TL;DR This notebook demonstrates the performance improvement of using a numba JIT compiled algorithm for calculating exponential weighted moving average over the Pandas equivalent for some sample data.



In [1]:

    
import numpy as np
import pandas as pd
from numba import jit
import time

%matplotlib inline
import matplotlib.pyplot as plt
import seaborn as sns; sns.set()
from matplotlib import rcParams
from matplotlib import pyplot as plt
rcParams['figure.figsize'] = 16, 8

import os
import sys
nb_dir = os.path.split(os.getcwd())[0]
if nb_dir not in sys.path:
    sys.path.append(nb_dir)



In [2]:

    
from utilities.ewma import ewma  # this is the function we're going to test versus pandas



In [3]:

    
# create some sample data and introduce a few NaNs
data = np.arange(1e5) * 1.0
data[3] = np.nan
data[4] = np.nan



In [4]:

    
expected = pd.Series(data).ewm(alpha=0.1, adjust=True, ignore_na=False).mean().values



In [5]:

    
output = ewma(data, alpha=0.1, adjust=True, ignore_na=False)



In [6]:

    
np.allclose(expected, output)  # assert output is as per Pandas equivalent









    Out[6]:





True



In [7]:

    
def benchmarks():
    
    res = []
    
    for exponent in range(3, 7):
        n = 10**exponent
        data = np.arange(n).astype(float)
        data[3] = np.nan
        data[4] = np.nan
        data[-1] = np.nan
        s = pd.Series(data)

        t1 = time.time()
        pandas_output = s.ewm(alpha=0.1, adjust=True, ignore_na=False).mean().values
        t2 = time.time()
        res.append(('pandas', n, (t2 - t1)))
    
        t1 = time.time()
        ewma_output = ewma(data, alpha=0.1, adjust=True, ignore_na=False)
        t2 = time.time()
        res.append(('ewma', n, (t2 - t1)))
        
        assert np.allclose(pandas_output, ewma_output)
        
    return res



In [8]:

    
data = benchmarks()
df = pd.DataFrame(data, columns = ['fn', 'population', 'time (ms)'])

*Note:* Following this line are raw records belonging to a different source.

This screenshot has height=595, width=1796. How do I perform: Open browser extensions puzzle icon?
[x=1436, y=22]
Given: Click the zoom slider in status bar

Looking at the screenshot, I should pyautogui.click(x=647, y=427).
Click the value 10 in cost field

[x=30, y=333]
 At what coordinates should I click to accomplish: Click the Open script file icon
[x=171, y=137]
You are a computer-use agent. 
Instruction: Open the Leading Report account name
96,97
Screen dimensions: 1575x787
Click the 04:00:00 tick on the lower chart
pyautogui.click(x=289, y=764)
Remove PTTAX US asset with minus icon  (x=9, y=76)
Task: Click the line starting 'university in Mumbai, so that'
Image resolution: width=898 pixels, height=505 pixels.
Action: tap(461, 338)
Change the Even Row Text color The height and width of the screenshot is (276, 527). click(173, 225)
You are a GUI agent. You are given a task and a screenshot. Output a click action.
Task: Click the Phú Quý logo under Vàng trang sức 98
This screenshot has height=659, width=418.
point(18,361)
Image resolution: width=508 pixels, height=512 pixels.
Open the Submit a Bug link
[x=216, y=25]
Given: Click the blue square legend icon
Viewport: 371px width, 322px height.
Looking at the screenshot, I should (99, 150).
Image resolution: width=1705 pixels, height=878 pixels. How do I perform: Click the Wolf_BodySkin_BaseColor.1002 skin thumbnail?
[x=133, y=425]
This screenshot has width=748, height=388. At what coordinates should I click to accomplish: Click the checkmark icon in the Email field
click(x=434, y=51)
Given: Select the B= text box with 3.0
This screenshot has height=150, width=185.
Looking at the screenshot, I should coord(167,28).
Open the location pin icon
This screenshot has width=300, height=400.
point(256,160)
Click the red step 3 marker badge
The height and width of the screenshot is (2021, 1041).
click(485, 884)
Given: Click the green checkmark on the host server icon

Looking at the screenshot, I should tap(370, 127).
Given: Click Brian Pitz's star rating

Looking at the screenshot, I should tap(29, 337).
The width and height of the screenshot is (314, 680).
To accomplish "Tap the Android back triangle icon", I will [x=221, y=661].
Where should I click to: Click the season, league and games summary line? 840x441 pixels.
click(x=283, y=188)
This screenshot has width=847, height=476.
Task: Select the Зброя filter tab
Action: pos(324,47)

df['time (ms)'] = df['time (ms)'].apply(lambda x: x * 1000.) 
df = pd.pivot_table(df, values='time (ms)', index=['population'], columns=['fn'], aggfunc=np.sum)
df



In [9]:

    
df.plot(logx=True)
plt.ylabel('time (ms)')









    Out[9]:





<matplotlib.text.Text at 0x229773b9a20>



In [ ]:

fn	ewma	pandas
population
1000	0.000000	0.000000
10000	0.000000	0.980854
100000	0.980854	10.765076
1000000	9.810448	108.829498